Two of the three most prestigious college basketball programs of my lifetime (since 1988) have been Duke and Kentucky (the other is North Carolina). For a vast majority of those years, one or both have been in national championship or Final Four contention.
Incredibly, the only year from 1988 to 1999 that neither Duke nor Kentucky made the Final Four was 1995. In my life, they've combined for 8 national championships, 19 Final Fours, and more than 40 All-Americans.
While each was dominant for a time in the 1990s, they continued to dominate the 2010s. Again, along with UNC, they're one of the three biggest brands in the sport that can be seen night after night on national TV throughout each winter.
But now, as the quirky and unprecedented 2020-21 college hoops season continues to unspool, Duke and Kentucky are each struggling. The Wildcats are currently 4-9 and need to turn things around quickly, or they'll be out of the hunt for an NCAA bid by Valentine's Day. The SEC and a non-conference game against Texas will provide opportunities for profile-boosting victories, but even a 9-3 record in (currently) scheduled games would merely get Kentucky to 13-12 — not traditionally a tournament-worthy mark.
At the time I'm writing this, Duke is one game above .500 at 5-4, but doesn't have anything close to a quality win. However, after playing just four non-conference games, Duke still has quite a few games left over the next six weeks, and star freshman Jalen Johnson returned from an injury in a loss to Pitt last week.
If Duke can't turn it around and Kentucky can't be nearly flawless through early March, it would mark the first time since 1976 that neither Duke nor Kentucky has been in the NCAA tournament.
That 1976 tournament had 32 teams. Rutgers made the Final Four and VMI made the Elite 8. Coach K was in his first season — at Army. Yes, this season will end up being a few weeks shorter than a usual one. Also, where most teams would have played about 20 games overall by late January and have about 10 left in a typical season, most have played 15 or fewer to this point and have about half their scheduled games remaining. But at the same time, more than 2,100 games have been played and Duke and Kentucky aren't worthy of the championship tournament at this point in time.

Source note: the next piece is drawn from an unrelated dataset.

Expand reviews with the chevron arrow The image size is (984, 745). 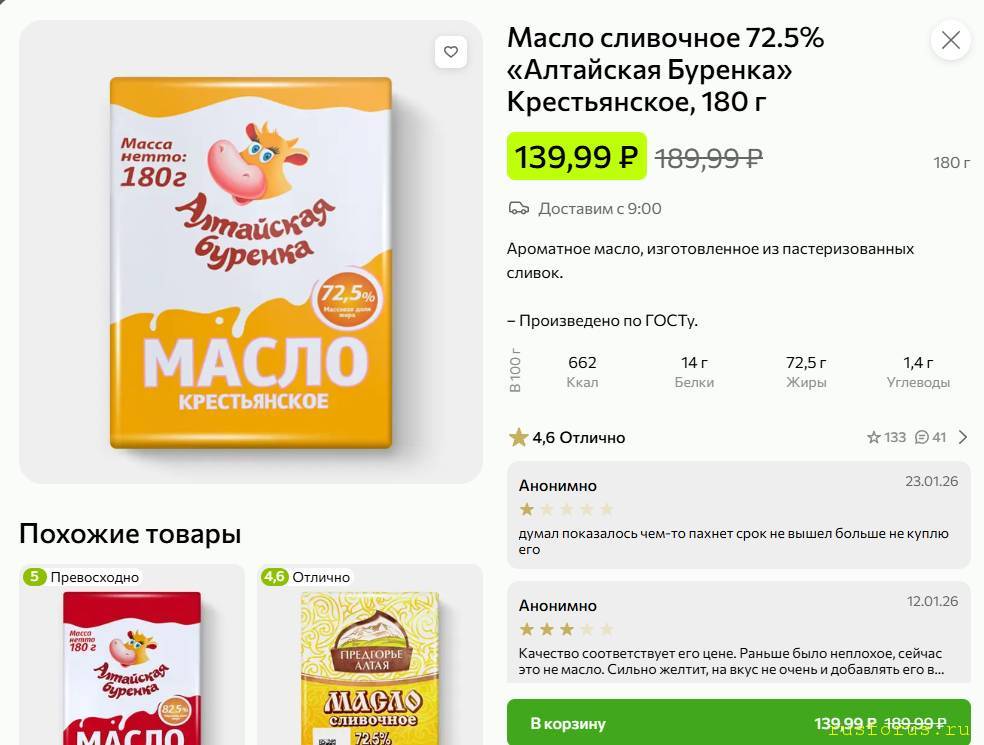(963, 437)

Programs — including the best, most consistent ones — do have down years. Even in the 68-team era of March Madness where we listen to bracket guys complain about the quality of the bubble every year, only four schools have a current 20+ year streak of making the tournament — Kansas, Duke, Michigan State, Gonzaga. Even Kentucky has missed the dance twice this century — once in the doldrums of the Billy Gillispie era in 2009 and the second when Nerlens Noel tore his ACL in 2013.
But Duke and Kentucky each having years well below their respective standards at the same time is curious to me in a broader sense. John Calipari brought college hoops into a new era in his first year in Lexington in 2009-10 with the John Wall/DeMarcus Cousins/Eric Bledsoe group of freshmen. They didn't make the Final Four thanks to an ice-cold shooting night in the Elite Eight, but their dominance over five months meant that top programs could recruit one-and-done players as the backbone of their team and compete for championships. Two years later, Anthony Davis and Michael Kidd-Gilchrist led the Wildcats to a 38-2 season and a national championship.
By the middle of the decade, Coach K, who had won the title Kentucky had sights on in 2010 with a traditional core of juniors and seniors, had latched onto the trend. Then Duke won a title in 2015 with Jahlil Okafor, Tyus Jones, and Justise Winslow.
There's no overwhelming evidence that this is the beginning of a decline for Duke and Kentucky — especially after each would have been a relatively high seed in the 2020 NCAA tournament had it been played. And of course, playing through the worst pandemic in more than a century in the U.S. can make for a natural outlier of a season. But at the same time, the sport is undoubtedly changing.
The one-and-done rule may yet live beyond its original 2022 or 2023 date of expiration thanks to the pandemic and NBA/NBPA politics, but that's not going to stop elite prospects like Jalen Green from playing in the G League for a year and learning the professional game a year early.
As I wrote almost three years ago, college hoops seems to be evolving into something different. Perhaps this means an era of more volatility and competitiveness as the best, most-hyped young prospects increasingly head to true professional minor leagues and top-conference college players are a mix between developing talent and experienced players unlikely to play professional ball at a higher level than Europe or Asia.
Duke and Kentucky will still play some major role in that future, but it's very possible that neither makes the NCAA tournament this season.